-- BEGIN Provided passage --
Marriage is a union in many ways.
One partner’s credit problems can become part of the union, creating new personal finance challenges for the married couple.
But your spouse’s past credit problems won’t affect your score directly.
Marriage and Your Credit Score
Here are some things to know about your partner’s debt before getting married:
Your Credit Reports Won’t Merge
If your partner has a poor credit score or credit report, this credit history won’t be transferred or combined with yours when you get married.
That’s because a credit score or report is tied to each person’s Social Security number.
You don’t merge your Social Security numbers upon marriage so your credit histories don’t merge either.
Each person will still have his or her own credit score, and both partners should continue checking their credit reports each year.
Get a Free Copy of Your Credit Report
Changing Names Won’t Change Scores
Changing your last name to match your spouse’s won’t affect your credit score. Some married couples change or combine both their last names. This doesn’t affect your credit profile either.
Reporting the name change to creditors is important. Even if you don’t report the name change, it’ll make its way onto your credit report sooner or later.
But a name change won’t mean starting a new credit history from scratch.
Your old name will be listed as an alias, and your new name will be added to your report. This is why it’s important to report the change yourself. You want to make sure the credit bureaus get it right so you don’t have extraneous aliases.
But name change or no, you’ll still have your same old credit score upon marriage, for better or worse.
Even in a joint or community property state, if your name isn’t on an account, then activity on that account won’t be reported on your credit report.
Spouse’s Poor Credit Won’t Hurt Your Score
Getting married won’t lower your credit score. A spouse’s poor credit history won’t impact the other partner’s past credit history.
Even if you have joint accounts together, you’ll each still have separate credit scores.
That being said, your financial decisions as a couple will likely affect each other’s credit scores going forward.
Marriage can create an opportunity to build credit together — or one spouse’s financial decisions could adversely affect both spouses’ credit scores.
-- END Provided passage --
The exercise:
Quote the passage on marriage and credit scores word for word, starting at "Marriage is a" and ending at "don’t merge either.". The material after this point is separate from the passage on marriage and credit scores.
-- BEGIN Data excerpt --
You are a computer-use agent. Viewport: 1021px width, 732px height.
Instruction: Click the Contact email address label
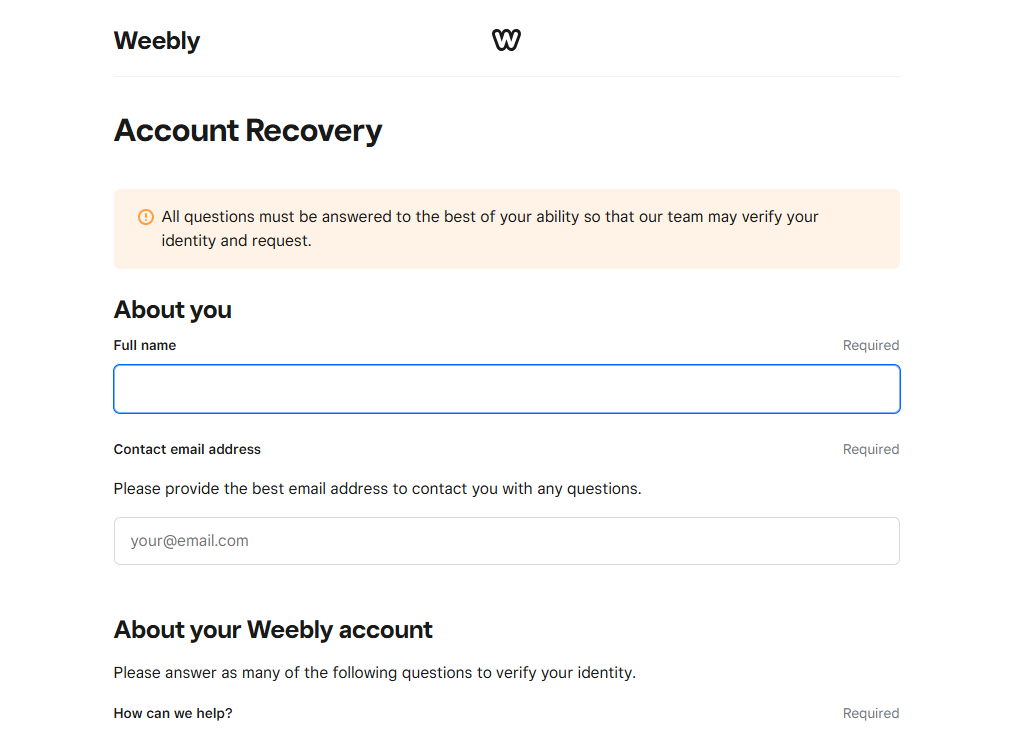pos(187,449)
-- END Data excerpt --
Written answer:
Marriage is a union in many ways.
One partner’s credit problems can become part of the union, creating new personal finance challenges for the married couple.
But your spouse’s past credit problems won’t affect your score directly.
Marriage and Your Credit Score
Here are some things to know about your partner’s debt before getting married:
Your Credit Reports Won’t Merge
If your partner has a poor credit score or credit report, this credit history won’t be transferred or combined with yours when you get married.
That’s because a credit score or report is tied to each person’s Social Security number.
You don’t merge your Social Security numbers upon marriage so your credit histories don’t merge either.